(Beginning of Records for processing)

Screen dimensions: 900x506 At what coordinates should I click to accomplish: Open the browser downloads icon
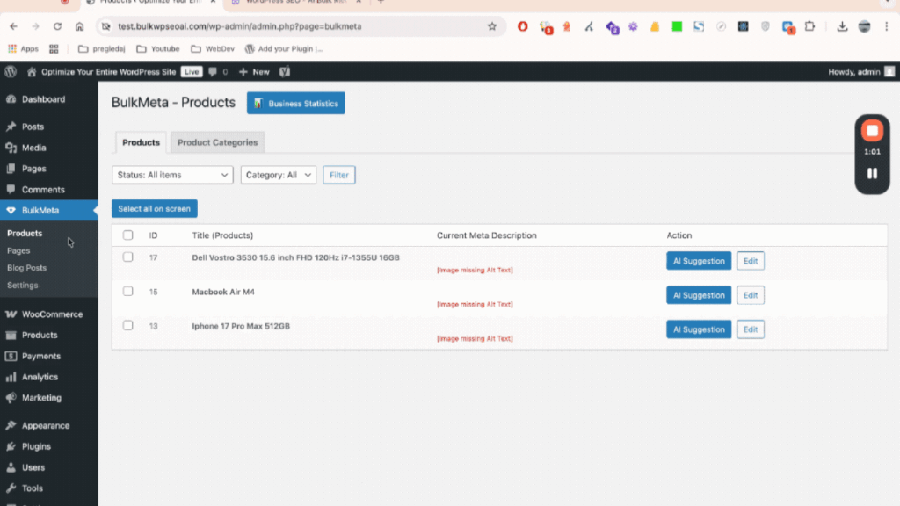tap(842, 26)
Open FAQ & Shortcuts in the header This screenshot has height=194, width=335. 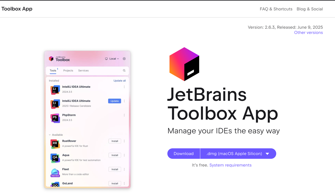coord(276,9)
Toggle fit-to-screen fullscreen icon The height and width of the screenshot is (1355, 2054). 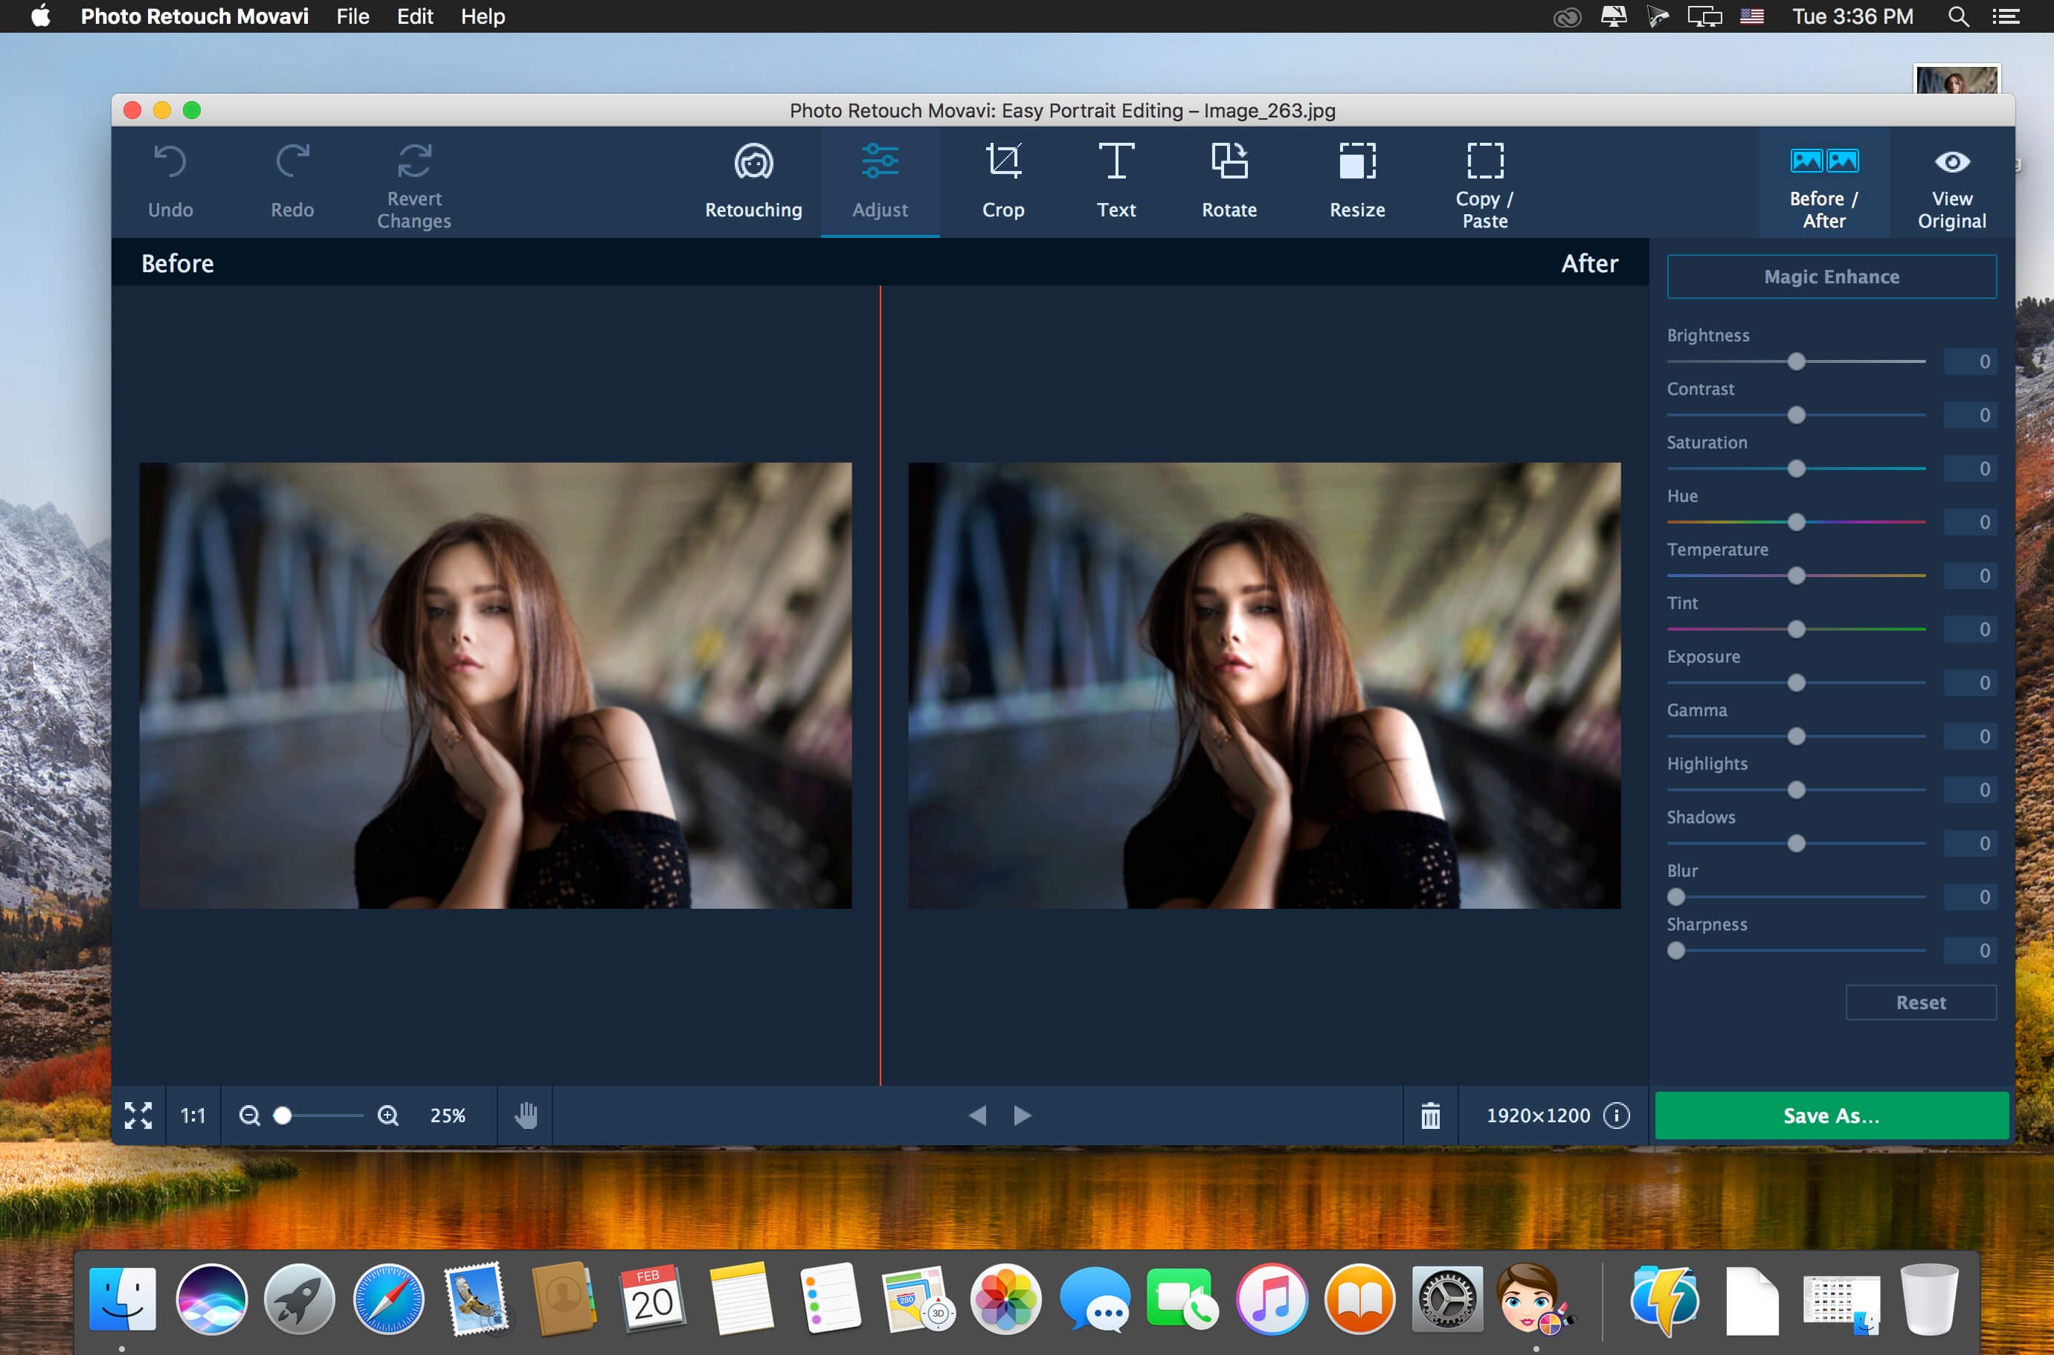[138, 1116]
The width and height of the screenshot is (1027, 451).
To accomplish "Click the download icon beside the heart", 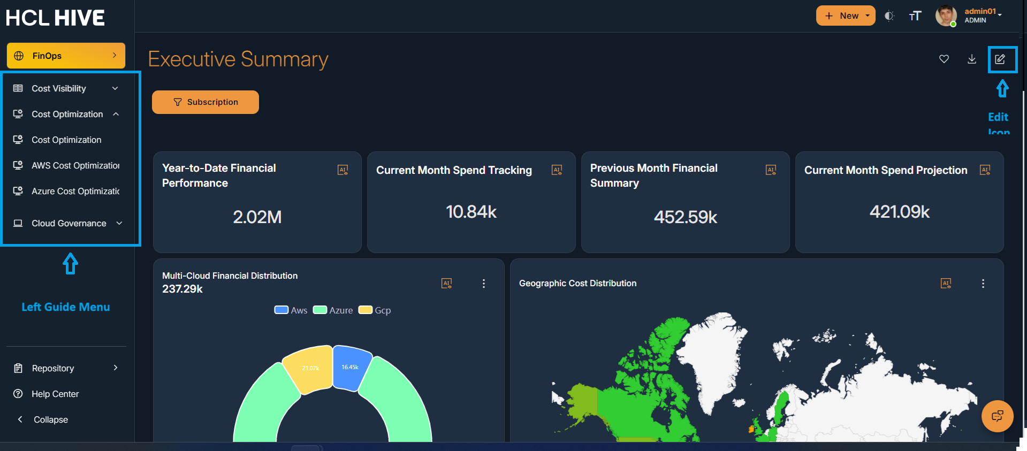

(End of Records for processing)

• What the task asks
Please leave out the pictures while you copy exactly the lines from the one containing "The width and" through the end of the records.

• Answer below
The width and height of the screenshot is (1027, 451).
To accomplish "Click the download icon beside the heart", 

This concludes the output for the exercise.